By including the goals in the strategic plan of the firm, CSR activities are separated from philanthropic and charity work, which are often short-term projects. Corporate social activities are run as part of the internal goals of the internal goals of the company and are pursued on a long-term basing. They often contribute both directly and indirectly to the outcomes of the company (Hidayati 2011).

Having fully employed CSR in strategic management, the company implements CSR through programs that are run both on short-term and long-term bases. Sustainable development is implemented as part of the external, corporate social activities of the company (Emerald 2011).

The company sponsors many sustainability programs being undertaken by other organizations in the society besides running their own programs. The company strongly participates in environmental campaigns across the globe.

The company also does this internally by promoting environmentally friendly technologies and inputs in the production of its products. This adds value to the products of the company thereby giving them a considerable competitive strength over other products (Unilever 2000).

Conclusion

Corporate social responsibility is a recent subject in management. However, it is very important in enhancing firms’ competitiveness. This happens when it is implemented alongside the strategic objectives of an organization. It has become very vital in as far as firms aim to formulate new competitive strategies in the management. Corporate social responsibility comes with a big cost to an organization.

However, this cost is often offset when strategic plans combing social, corporate activities help in positioning a firm in the market. Unilever has adopted strategic changes since the year 2000. With the incorporation of corporate social activities in the strategic plans for change, the company has managed to remain competitive in the industry that has many strong players.

Reference List

Bhattacharya, CB, Korschun, D and Sen, S 2009, “Strengthening Stakeholder–Company Relationships Through Mutually Beneficial Corporate Social Responsibility Initiatives,” Journal of Business Ethics, vol. 85, no. 2, pp. 257-272.

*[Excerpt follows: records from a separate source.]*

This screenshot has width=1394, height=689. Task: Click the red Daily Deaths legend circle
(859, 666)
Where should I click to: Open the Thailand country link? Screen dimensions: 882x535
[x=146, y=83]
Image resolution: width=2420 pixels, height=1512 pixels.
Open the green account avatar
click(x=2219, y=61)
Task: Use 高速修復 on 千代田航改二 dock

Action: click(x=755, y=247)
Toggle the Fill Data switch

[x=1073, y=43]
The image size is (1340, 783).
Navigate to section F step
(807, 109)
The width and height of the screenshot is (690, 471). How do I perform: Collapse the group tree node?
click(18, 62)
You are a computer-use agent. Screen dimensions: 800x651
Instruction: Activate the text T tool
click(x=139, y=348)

Emerald 2005, “Can Unilever create a masterpiece? Competition challenge to a consumer-goods leader,” Strategic Direction, vol. 21, no. 5, pp. 11 – 14.

Emerald 2011, “Reputation reward for ethical firms: CSR adds to prestige – and the bottom line,” Strategic Direction, vol. 27, no. 8, pp. 15 – 17.

Emerald 2012, “Unilever’s vital shift in direction: New mission transforms lumbering giant,” Strategic Direction, vol. 28, no. 2, pp. 6 – 8.

Hidayati, ND 2011, ‘‘Pattern of corporate social responsibility programs: a case study,” Social Responsibility Journal, vol. 7, no. 1, pp. 104-17.

Jones, K and Bartlett, JL 2009, “The strategic value of corporate social responsibility: A relationship management framework for public relations practice,” PRism, vol. 6, no. 1, pp. 1-16.

Mirvis, P 2011, “Chapter 2 Unilever’s Drive for Sustainability and CSR – Changing the Game, in Susan Albers Mohrman, Abraham B. (Rami) Shani (ed.) Organizing for Sustainability,” Organizing for Sustainable Effectiveness, vol. 1, no. 1, pp. 41-72.

Porter, ME and Kramer, MR 2002, “The Competitive Advantage of Corporate Philanthropy,” Harvard Business Review, vol. 80, no. 12, pp. 56–68.

Porter, ME and Kramer, MR 2006, “Strategy and Society: The Link between Competitive Advantage and Corporate Social Responsibility,” Harvard Business Review, vol. 84, no. 12, pp. 78–92.

Smith, WS 2009, ‘‘Vitality in business: executing a new strategy at Unilever,” Journal of Business Strategy, vol. 30, no. 4, pp. 31-41.

Unilever Website, 2012, Our sustainability strategy. Web.

Unilever 2000, Unilever’s approach to corporate social responsibility. Web.

Yuan, W, Bao, Y and Verbeke, A 2011, “Integrating CSR Initiatives in Business: An Organizing Framework,” Journal of Business Ethics, vol. 101, no. 1, pp. 75–92.